For Brett Pennings, an electrical engineering degree plays second banana to developing video games. He worked several jobs before deciding to return to his roots as a gamer and start work on his own indie title. Now, Pennings calls himself the “dev half” of Bowlcut Studios, an indie video game developer he started with his brother, Chad. Pennings, drawing upon the wisdom and perspective of a guy who knows more about games than I do, set about educating me on how to pitch to Nintendo, how indie games differ from mainstream ones, and what it takes to stand out in such a cutthroat industry.

Luckily for me, he’s super qualified to school me on this topic. The Pennings brothers created MageQuit, a top-down wizard brawler which turns tired tropes on their heads and offers players the opportunity to live out their dreams of sporting a beard that would make Gandalf shit himself.

Yep, you read that correctly. Bowlcut’s brawler hilariously uses beard length as a metric for success, a creative decision that turns hoary, hairy spellcasters with questionable punctuality into competitors who just want more use out of their beard combs.

Drawing inspiration from Warcraft 3 mod Warlock, the Michigan-based duo set about creating a party game that offers up just as much fun to groups as it does to individuals. Its emphasis on inclusion and fairness immediately separates it from other games of its kind and pushes it closer to why video games exist at all: to connect people. And, to the brothers’ delight, players seem to respond well to their play-first, party-second approach.

A lot of people see MageQuit as a party game. I say that it toes the line between a party game and competitive. Here’s a high-level overview of what the game is: It’s a top-down wizard brawler for up to 10 players. You can play online or locally. Every kill you get makes your beard longer and the wizard with the longest beard at the end of nine rounds wins.

Sounds like a winning concept, right? Well, it is.  MageQuit enjoys high marks on Steam, a growing following, and an impending release for the Xbox One. No official release date has been announced, but the game is gaining traction.

But for Brett, the initial decision to make MageQuit indie was an easy one. Not only did he recognize the merits of community feedback (a HUGE advantage), but he also seized the opportunity to create a game that he felt was built “more on anticipation than on reaction.” For MageQuit players, that means timing spells is tantamount to predicting where opponents are going to position themselves at any given time. If we’re gonna peel away the layers and look at what it is, it’s a strategic game masquerading as a chaotic free-for-all between hilariously insecure magic-wielders. It can technically be both, depending on how you play it.

But that’s not the only tweak the Pennings brothers made to the Warlock formula.

You learn spells between rounds. In Warlock, you buy spells from a store between rounds with gold you get by getting kills. We took that and flipped it on its head and made it so last place picks first to try to rubberband players so the game is more fun. In the mod, it was very snowball-y.
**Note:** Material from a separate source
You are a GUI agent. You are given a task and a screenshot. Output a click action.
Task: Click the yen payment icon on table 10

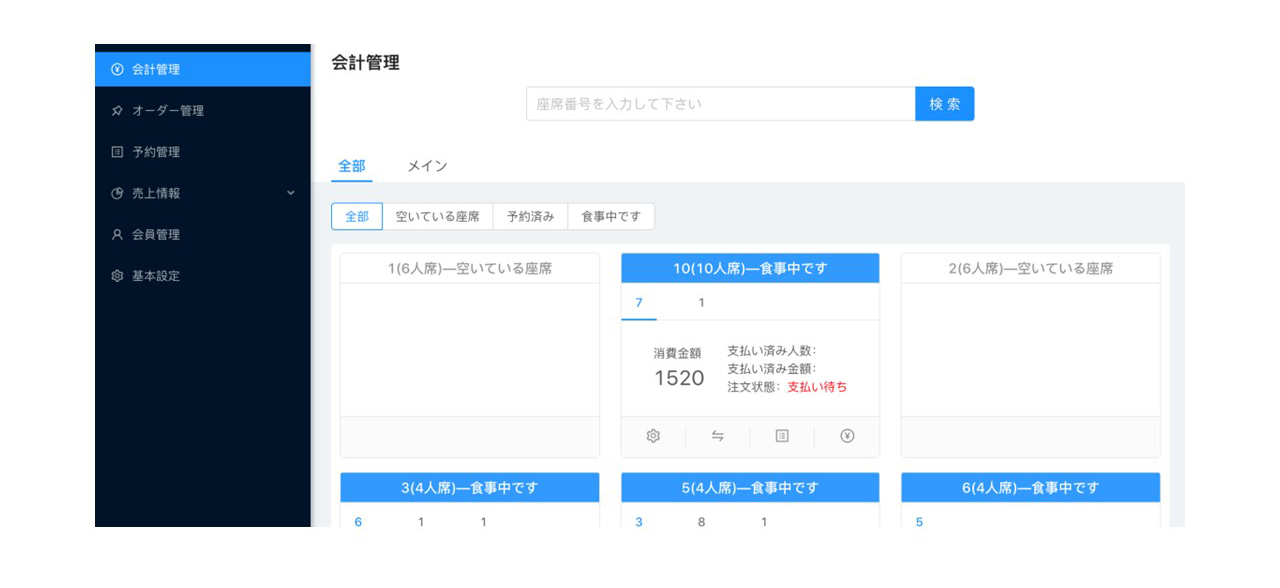click(847, 436)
The person who won the first round tended to win the whole game.

As a gamer himself, he wanted to make something dynamic, fast-paced, and easy to pick up and play on a whim, whether it be alone or with a group. He and Chad coordinate with their followers on Discord and play with them twice a week, a practice that Brett says makes the game better. They ask for feedback from their community, and that community happily obliges. It’s a healthy relationship, one that both Brett and Chad continue to foster through positive, playful interactions and receptiveness to constructive criticism.
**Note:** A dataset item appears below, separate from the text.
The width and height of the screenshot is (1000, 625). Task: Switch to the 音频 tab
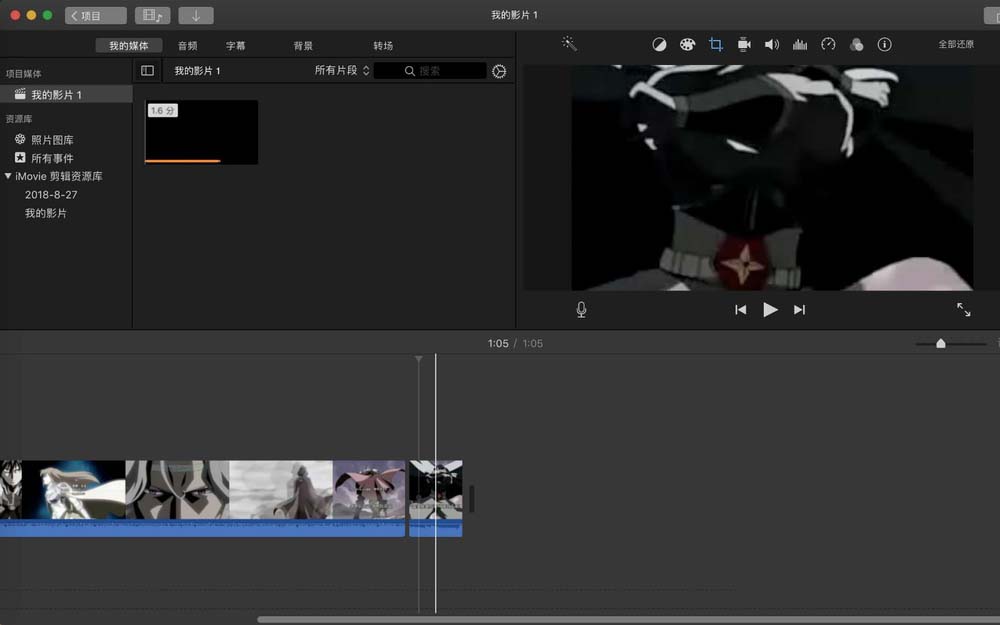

Judging from the look, feel, and energy of the game, it appears that the Pennings brothers have crafted something that’s as unabashedly silly as it is relentlessly entertaining.

And when it came time to pitch to major console companies, the Pennings brothers started getting excited.
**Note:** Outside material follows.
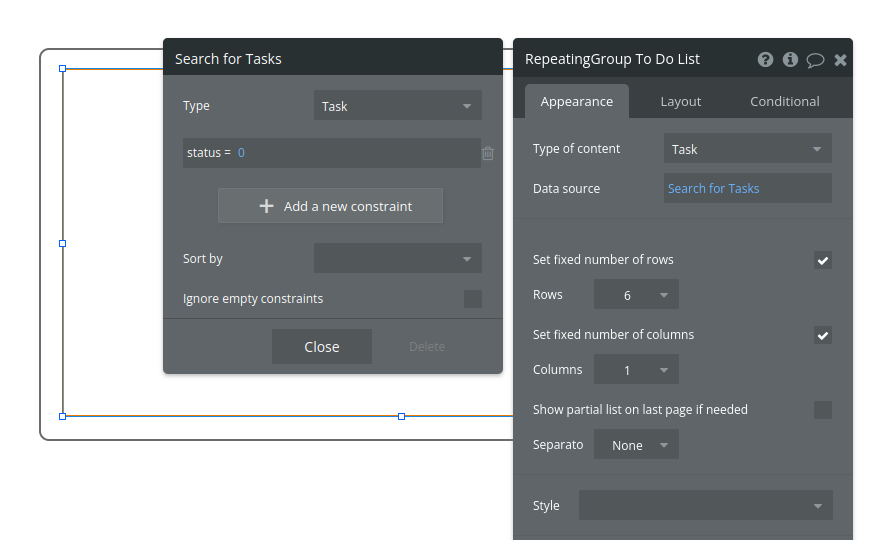Open the search Type dropdown showing Task
The height and width of the screenshot is (540, 882).
397,106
Typically, when you approach a console company, you have to sort of pitch your game. For Xbox, it’s a form that you fill out. We haven’t actually pitched to Playstation yet but pitching to Xbox was a lot easier than pitching to Nintendo. But it helped that we already had the game on Steam, actually, because we were able to send them keys and say, ‘Hey, try this out and see if it looks like something you’d want on your console.’ We actually got approved for Xbox two years ago. That one was a while ago. Switch was less than a year ago.


The game’s Xbox release will feature 70 spells (twice the number available now), an original soundtrack, and more beard envy than you can handle.  Currently, the game boasts eight stages, 400 spell combinations, and physics! Lots of beautiful, sexy physics. The best part, though? The brothers are unleashing it all on Xbox One this fall.

Shoutout to Brett Pennings for being such a good sport while answering my shitty questions. Look for MageQuit on Steam and Xbox!